** Task to carry out **
Using the data that follows, return exactly the lines from the one that contains "Task: Close the Create Task panel" through the one that contains "Click the @sublimusun2", ends included.

** Input data **
● ● ● ● ● ● ●

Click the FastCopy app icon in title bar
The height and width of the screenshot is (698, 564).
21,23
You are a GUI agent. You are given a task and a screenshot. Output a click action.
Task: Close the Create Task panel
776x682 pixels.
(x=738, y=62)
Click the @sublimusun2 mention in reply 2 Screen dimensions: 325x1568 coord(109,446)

● ● ● ● ● ● ●

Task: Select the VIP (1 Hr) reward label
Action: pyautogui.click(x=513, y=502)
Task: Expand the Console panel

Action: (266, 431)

● ● ● ● ● ● ●

** Task solution **
Task: Close the Create Task panel
776x682 pixels.
(x=738, y=62)
Click the @sublimusun2 mention in reply 2 Screen dimensions: 325x1568 coord(109,446)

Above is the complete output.